___ EXCERTO DO TEXTO

Qualquer criança, desde tenra idade, conhece o arroz. Vai por vezes quotidianamente à mesa acompanhando os mais diversos pratos, podendo coroar as refeições como sobremesa. Arroz doce, em travessas ou pratinhos, a que um toque de canela acrescenta sabor e não raro, na sua decoração, momentos de arte e fantasia. Mas, quando chega à mesa e muito antes de passar pela cozinha, já foi descascado e limpo e não pode mais voltar a ser arroz. Depois de removida a casca o grão poderá manter o pericarpo intacto, como qualquer grão de milho ou de trigo, mas nunca mais poderá voltar a ser gente porque é exactamente a casca que o protege e lhe dá a possibilidade de multiplicação.

Como disse, nos tempos da minha infância o arroz era semeado em viveiros e depois transplantado para o campo e disposto, pezinho a pezinho, com intervalos regulares entre cada planta porque cada planta, tal como as pessoas, precisa do seu espaço para se desenvolver e realizar no destino que lhe deu o Criador: crescei e multiplicai-vos!... Este processo de cultivo tinha a vantagem de a planta estar à frente dos infestantes e era praticamente reservado às mulheres que levavam o dia, de sol a sol, enterrando as jovens plantas. Este processo, ainda hoje praticado noutros quadrantes, perdia-se na memória dos tempos e foi dando lugar ao actual, ou / 21 / seja, passou a ser semeado directamente no local definitivo com recurso à química para controlar as pragas de ervas daninhas, os tais infestantes.


Campos de Salreu. Fotografia de Maria Lamas para o livro «Mulheres do meu país». Note-se o barril para a água, a foicinha, os lenços...

A sementeira do arroz tem lugar em Abril/Maio e numa fase primária fazia-se uma mergulha prévia, dentro de um saco de serapilheira, para que as sementes entumecessem e ganhassem penso. Esta mergulha prévia fazia-se para que o arroz já fosse talado e assim, beneficiando de lamas em suspensão, ficava completamente tapado e rapidamente enraizava. Para além da mergulha, os agricultores também se socorriam dos seus currais de gado, enterrando os sacos debaixo das manjedouras, sacos que cobriam com alguma palha e com estrume. O cereal, que tinha sido molhado, talava com a fermentação do estrume. Se o lavrador se desleixasse e deixasse os sacos demasiado tempo, era um problema porque as plantas enleavam-se, enriçavam-se umas nas outras.

As sementes que ficassem a boiar na água ou estavam chochas ou furadas pelo gorgulho.

Este novo modo de trabalhar o cereal continuava, se é que não incrementava mesmo, a necessidade do labor humano. Porque era necessário mondar para desafogar as plantas e porque era necessário expurgar os arrozais das ervas daninhas (numa primeira fase o recurso à monda química não estava generalizado), sobretudo da milhã vermelha, com barbas, que se assemelhava ao arroz e que só os olhos calejados distinguiam da milhã branca. Recorriam então os proprietários aos braços que tinham em casa, mulheres e filhas... Como, porém, eram insuficientes, para tantas / 25 / terras, rogavam-se mulheres de Veiros e da Murtosa que vinham em maltas numerosas por soldos de miséria.

______
___ DADOS FORNECIDOS

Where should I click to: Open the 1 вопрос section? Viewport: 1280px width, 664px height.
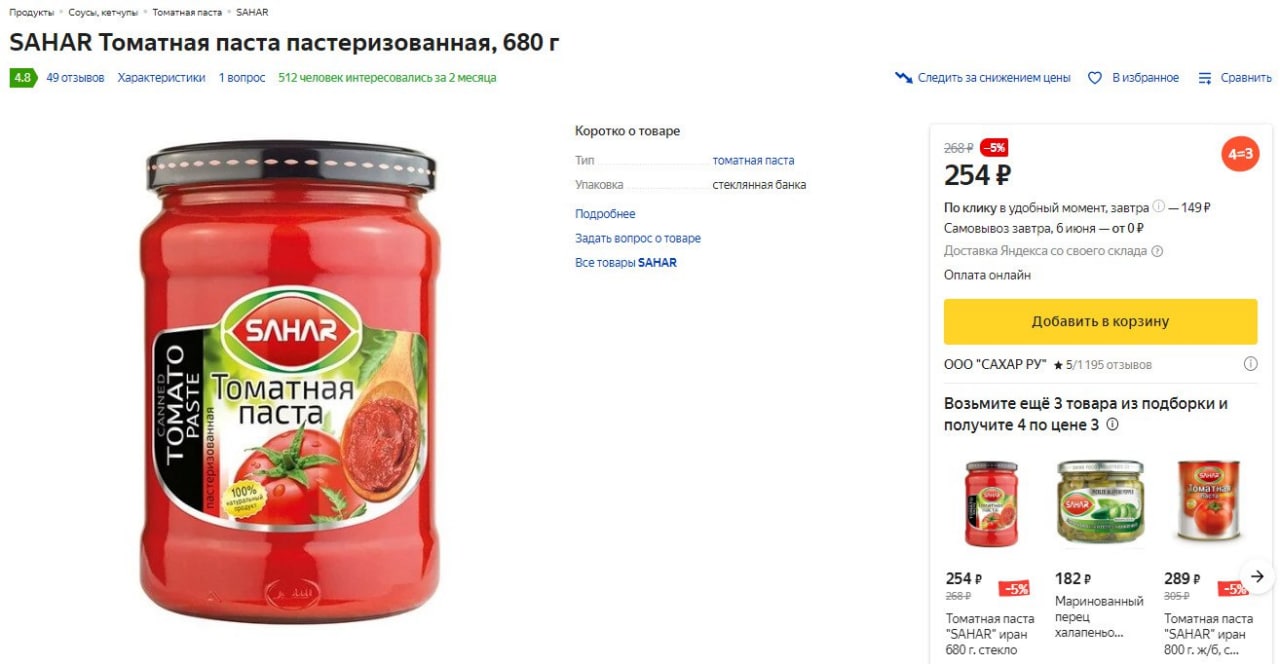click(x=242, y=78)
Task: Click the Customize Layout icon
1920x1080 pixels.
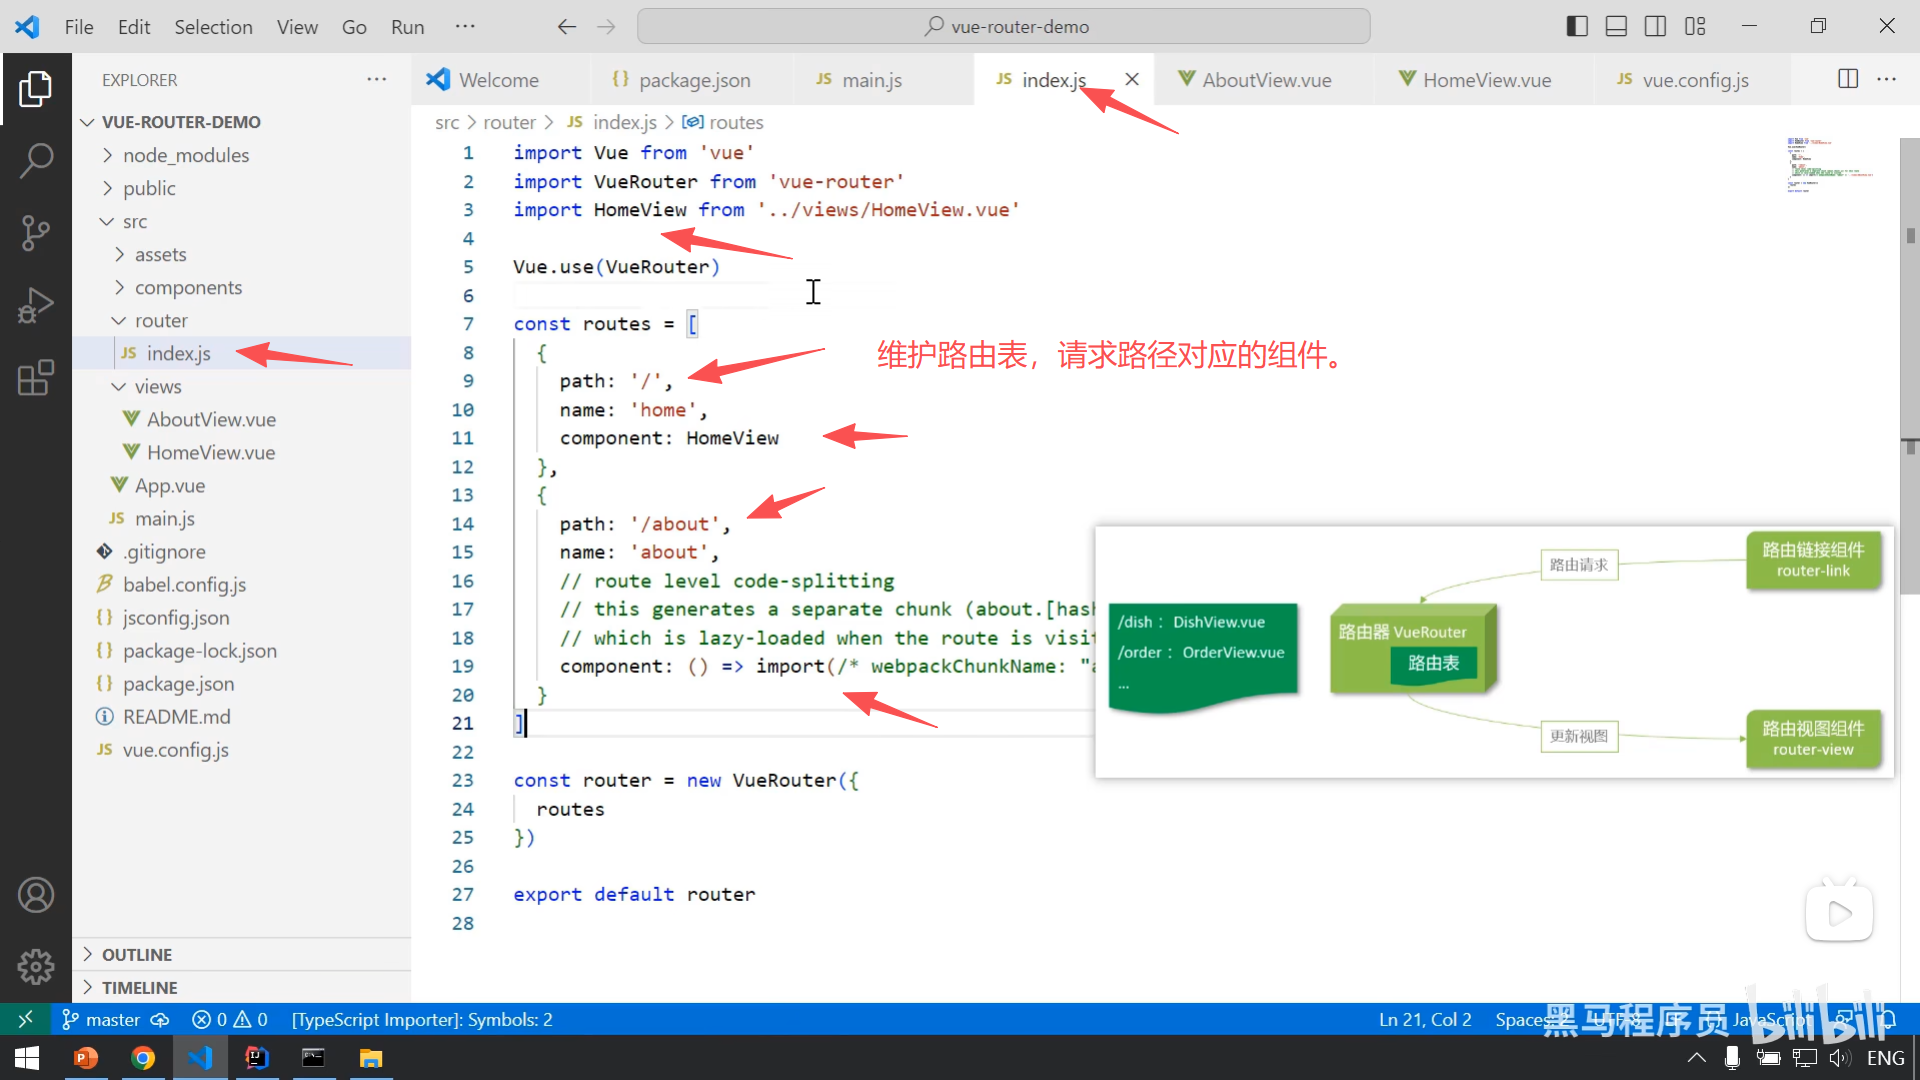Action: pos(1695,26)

______
___ DADOS FORNECIDOS

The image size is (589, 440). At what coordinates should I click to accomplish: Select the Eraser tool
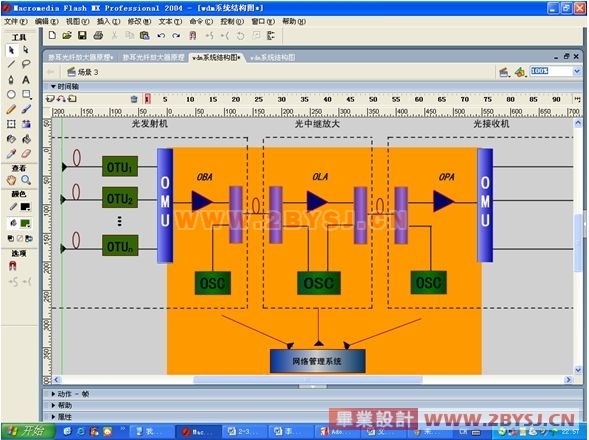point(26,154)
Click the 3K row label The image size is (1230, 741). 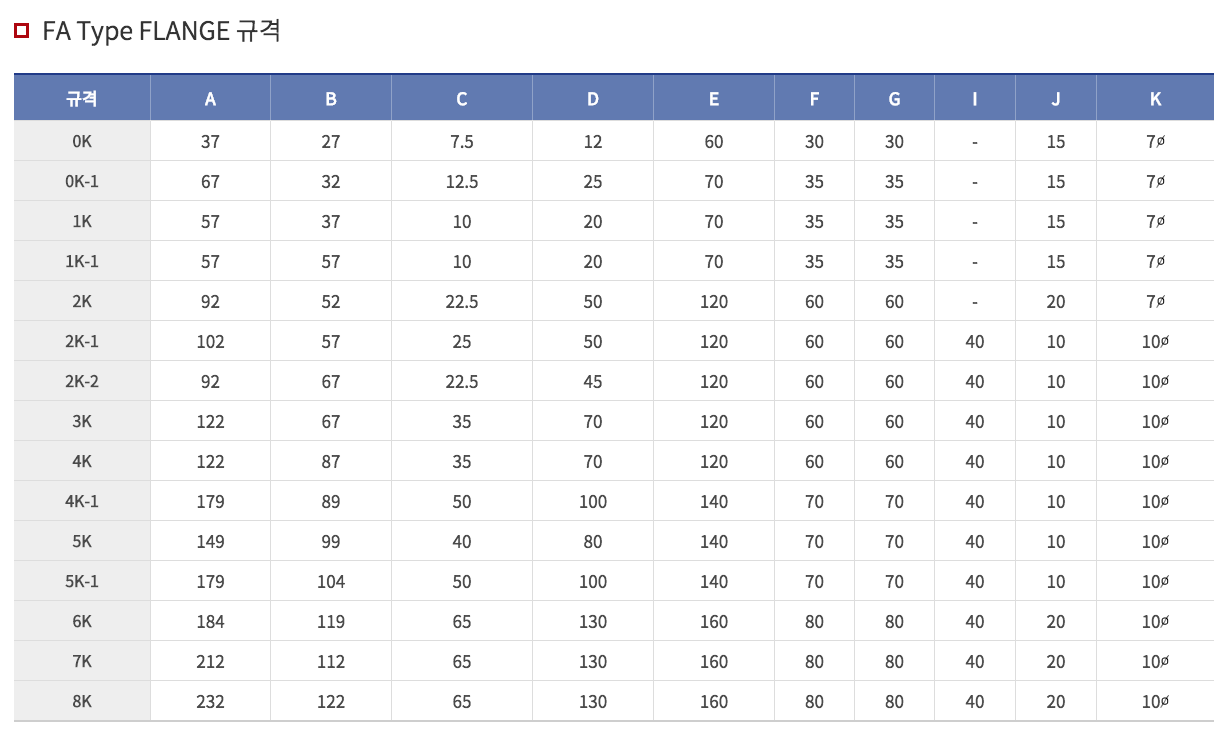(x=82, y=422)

______

▸ TAREFAS A REALIZAR
a) Responda às perguntas seguintes sobre o excerto acerca do cultivo do arroz:
(i) Em que meses tem lugar a sementeira do arroz?
(ii) O que se conclui de uma semente que fique a boiar na água?
(iii) De que terras vinham as mulheres rogadas pelos proprietários?
b) Transcreva sem alterações as linhas dos registos, começando pela linha que contém "Where should I" e seguindo até à linha que contém "Action: pos(1695,26)", inclusive. Deixe as imagens de fora.

▸ AS RESPOSTAS
a)
(i) Em Abril/Maio.
(ii) Que está chocha ou furada pelo gorgulho.
(iii) De Veiros e da Murtosa.

b)
Where should I click to: Open the 1 вопрос section? Viewport: 1280px width, 664px height.
click(x=242, y=78)
Task: Click the Customize Layout icon
1920x1080 pixels.
Action: pos(1695,26)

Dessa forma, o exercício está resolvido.